Tim Schnakenberg, University of Missouri Extension recommended producers have somewhere between 10 to 30 percent of their farm in a warm season grass, whether they cut hay on, graze it or both. Examples of warm season grasses are Bermudagrass, crabgrass, or native grasses like big bluestem, indiangrass, switchgrass and eastern gamagrass.
“Another option would be an introduced species,” Schnakenberg told Ozarks Farm & Neighbor. “Caucasian bluestem – which is not the same as big bluestem – is an excellent summer forage, but the problem we’re having with that is seed supply is very, very limited, so it’s very difficult these days to find the seed for it.”
Schnakenberg said forage tests and stocker performance trials show warm season grasses have excellent nutritional potential. As with other grasses, if it goes to a head and becomes too mature the quality drops pretty quickly. However, under a grazing system where it’s kept in a vegetative state throughout the summer months, he said that’s usually not a problem.
“We usually sow a warm season grass stand from mid-May to mid-June, so you’re looking at getting some first growth off it at about 90 days,” Schnakenberg said. “It’s going to be touch-and-go getting a new stand utilized its first year, but you might be able to flash graze it from August to around the first of September.”
Once the stand is established, it will be good to go in following years beginning in June.
“The most common forage to use during the summer is Bermudagrass,” Dr. John Jennings, University of Arkansas Extension state forage specialist, told OFN.
“In southern Arkansas, a lot of bahiagrass is used. As you move further north Bermudagrass is less and less of an option, so you have to look at other options like crabgrass, or summer annuals like pearl millet or sorghum-sudan.” Crabgrass reseeds itself but the annuals don’t, and Jennings also cautioned that if the choice is for native warm season grasses, they’ll require additional management.

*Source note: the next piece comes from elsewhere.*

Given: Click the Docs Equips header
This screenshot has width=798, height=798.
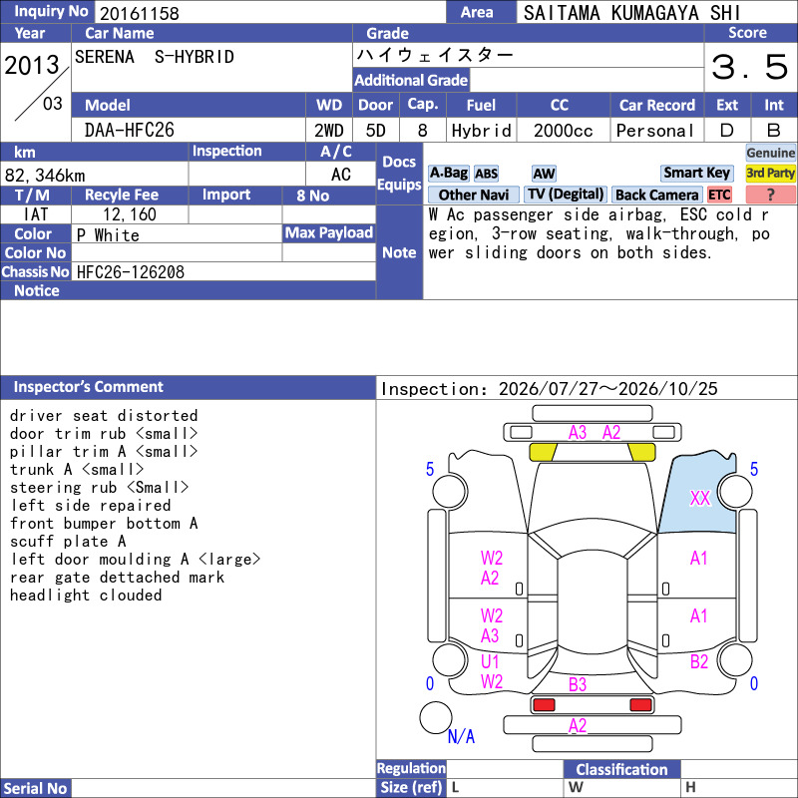Looking at the screenshot, I should coord(399,174).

The annuals will need to be fertilized to step up their productivity. Jennings said the fertilization rates are not excessive and if the objective is only grazing, 50 to 60 units of nitrogen will often be enough. If the producer plans to cut hay, a second fertilizer application may be helpful. While crabgrass can be compatible sown into fescue if the fescue is grazed off early in the spring, the annuals don’t compete well with fescue and it’s best to suppress the fescue with herbicide or disk it up.

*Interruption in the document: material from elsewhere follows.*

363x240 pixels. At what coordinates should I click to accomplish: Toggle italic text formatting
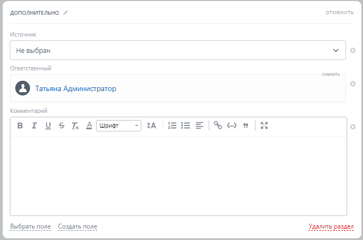(34, 125)
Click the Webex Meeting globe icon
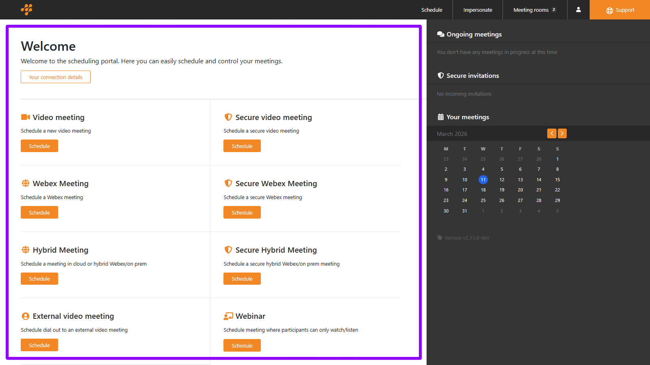The height and width of the screenshot is (365, 650). (x=26, y=183)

Annuals can also stand in if a producer intends to renovate a field. They can destroy a stand of toxic Kentucky 31 fescue, use the annual as a rotation crop, and then replant the paddock to a novel endophyte-free fescue or to Bermudagrass.
“They can use that summer forage as their rotation crop, and do a different pasture each year until they get through that rotation,” Jennings said. “Hopefully, by then they’ll have a perennial summer grass like Bermuda or native grass; then, they’ll have their fescue for the spring and the fall.”
He said it is important to plan early.
“When they start killing the old fescue they’re going to turn loose a tremendous amount of weeds and weedy grasses that have been suppressed by that fescue. They may need to spend at least a year of time during the rotation or renovation process, or they’ll be disappointed with all the weed encroachment they’re going to have.”